- **Entries supplied**:
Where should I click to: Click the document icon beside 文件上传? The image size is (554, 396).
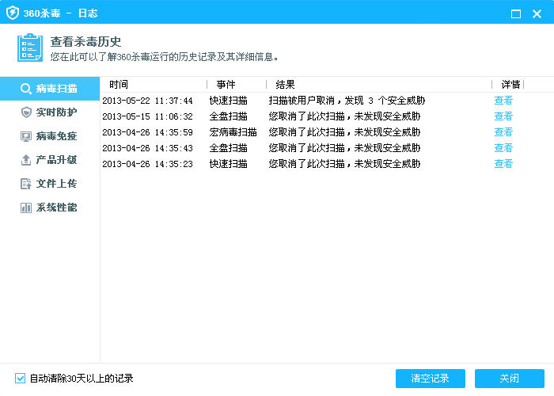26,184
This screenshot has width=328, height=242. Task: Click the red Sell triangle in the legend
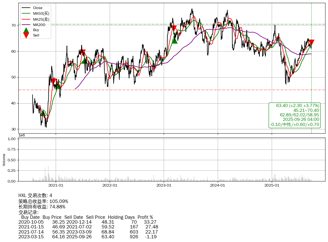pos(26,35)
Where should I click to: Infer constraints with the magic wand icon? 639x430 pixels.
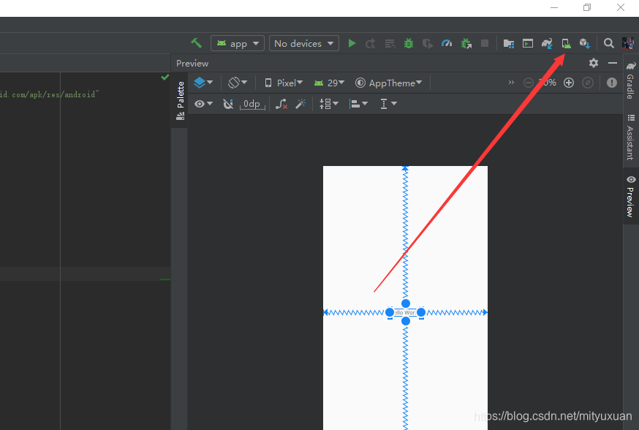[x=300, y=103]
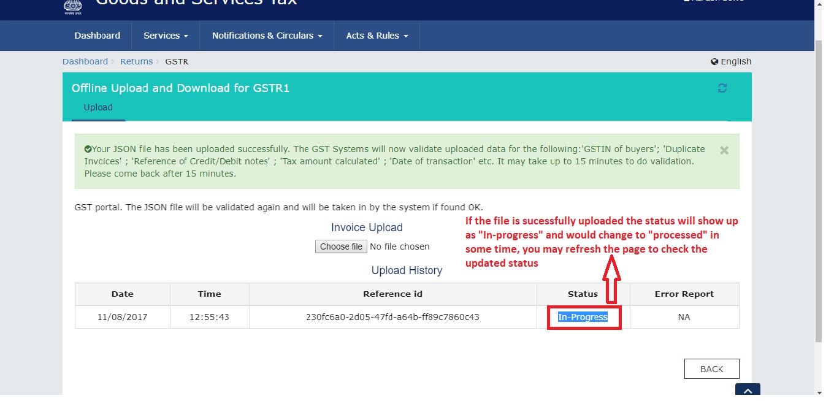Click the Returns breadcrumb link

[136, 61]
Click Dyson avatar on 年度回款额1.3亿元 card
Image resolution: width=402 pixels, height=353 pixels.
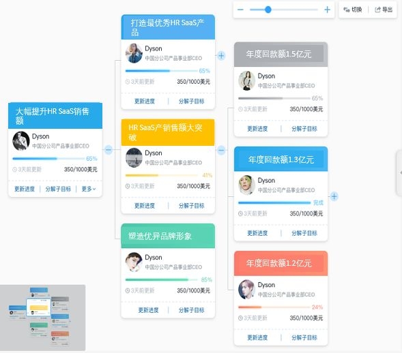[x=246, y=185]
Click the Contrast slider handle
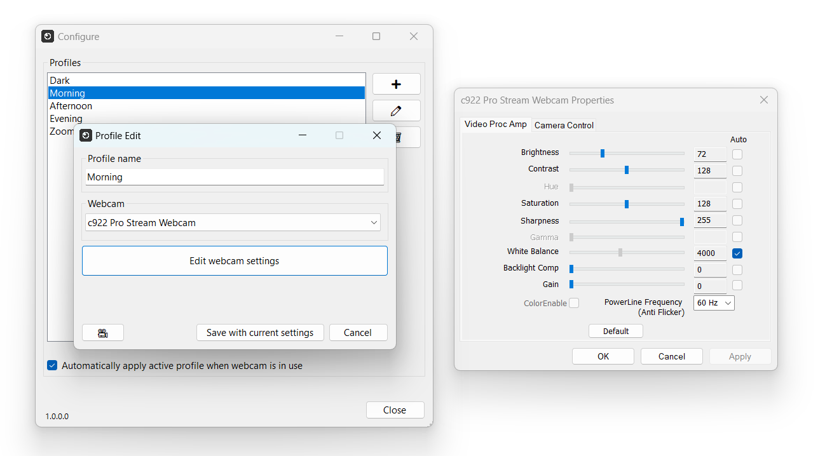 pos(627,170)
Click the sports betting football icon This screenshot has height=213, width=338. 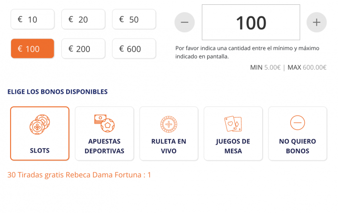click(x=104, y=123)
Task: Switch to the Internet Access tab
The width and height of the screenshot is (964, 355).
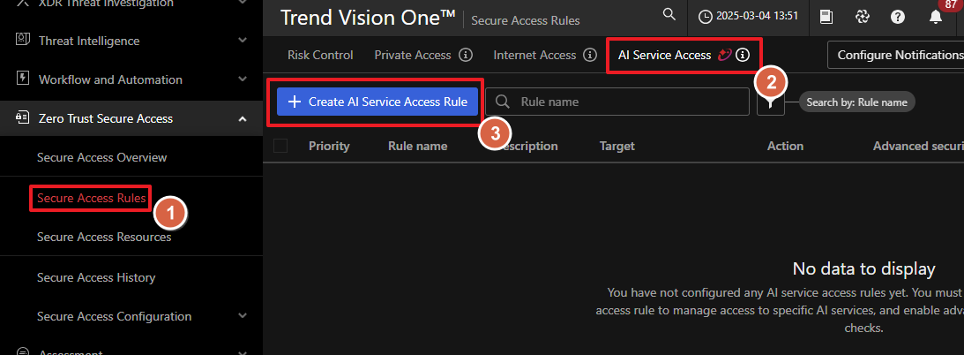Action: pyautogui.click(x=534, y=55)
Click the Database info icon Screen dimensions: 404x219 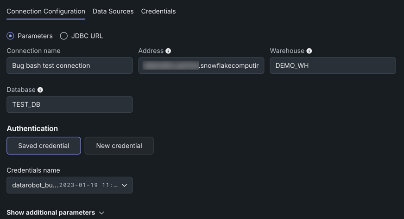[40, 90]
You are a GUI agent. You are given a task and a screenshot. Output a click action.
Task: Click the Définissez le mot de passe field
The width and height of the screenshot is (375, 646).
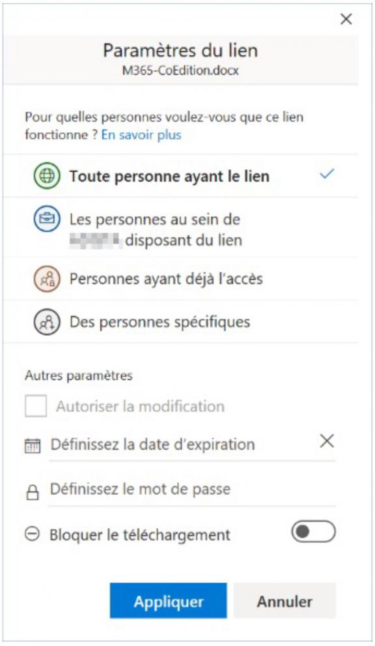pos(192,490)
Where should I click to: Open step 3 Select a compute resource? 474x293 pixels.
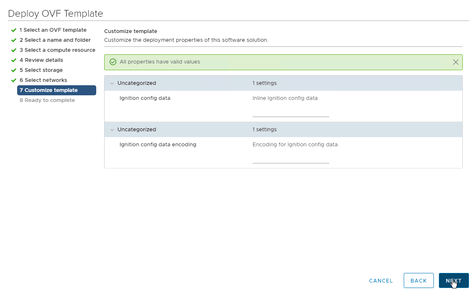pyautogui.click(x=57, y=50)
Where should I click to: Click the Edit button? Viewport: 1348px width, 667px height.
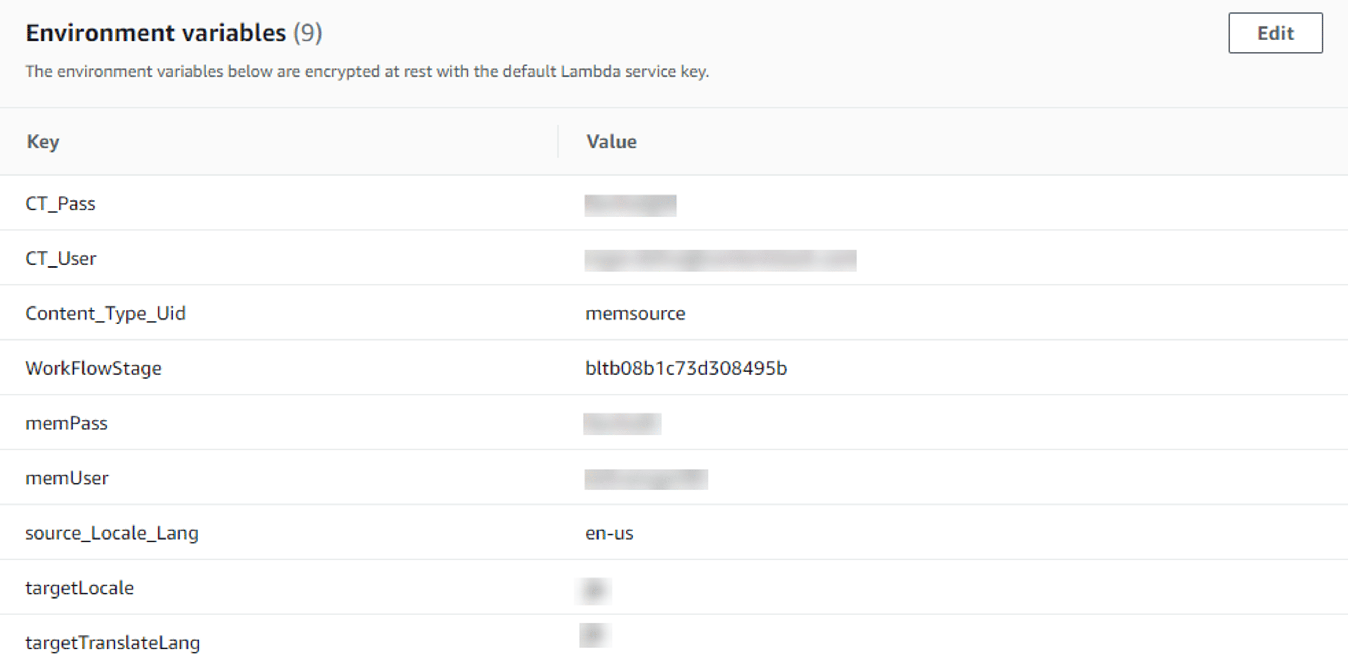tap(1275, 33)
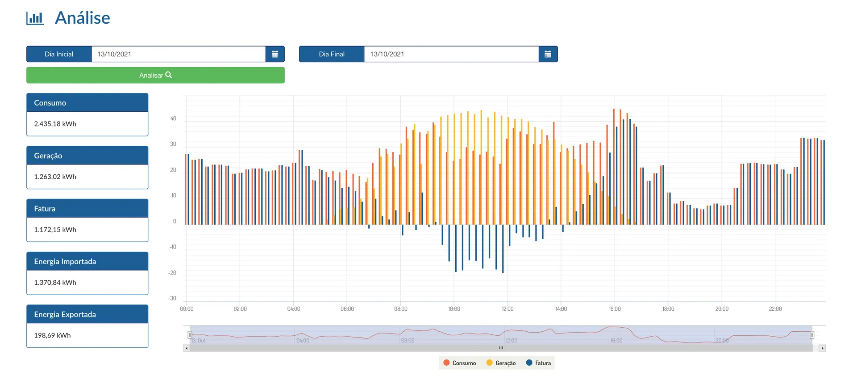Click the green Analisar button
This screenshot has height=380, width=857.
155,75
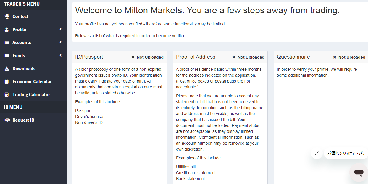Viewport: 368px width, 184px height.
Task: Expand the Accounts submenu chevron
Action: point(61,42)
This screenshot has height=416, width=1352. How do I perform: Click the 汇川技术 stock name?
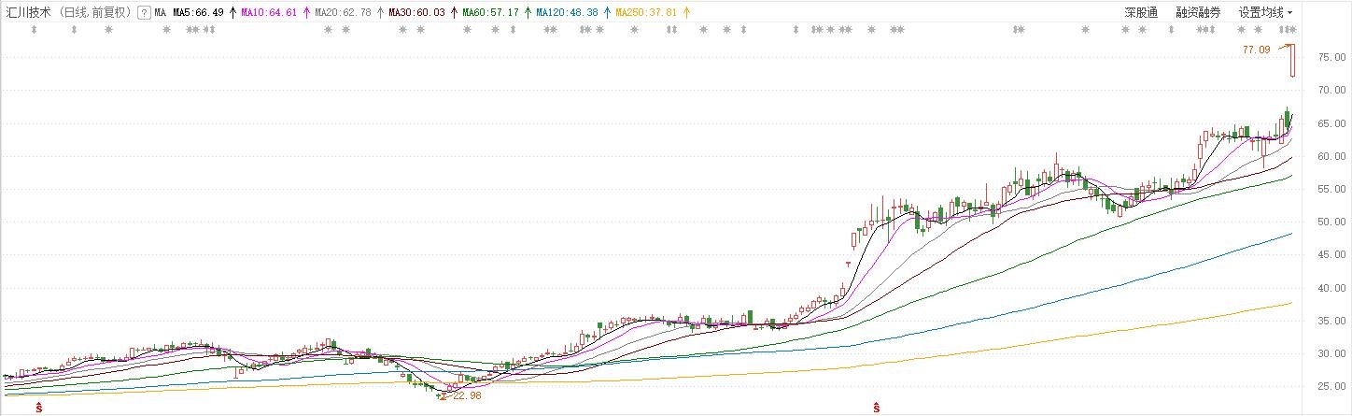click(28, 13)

- **What to produce**: From the line with "Where should I click to: Click the Edit" to the final line of the records, inclusive, set down the lines exactly and add nothing; leave every picture out.

- **Solution for this exercise**:
Where should I click to: Click the Edit button? Viewport: 1348px width, 667px height.
tap(1275, 33)
Click the green Analisar button
This screenshot has height=380, width=857.
155,75
Viewport: 368px width, 184px height.
Task: Expand the Accounts submenu chevron
Action: point(61,42)
This screenshot has height=416, width=1352. How do I perform: Click the 汇川技术 stock name?
click(28, 13)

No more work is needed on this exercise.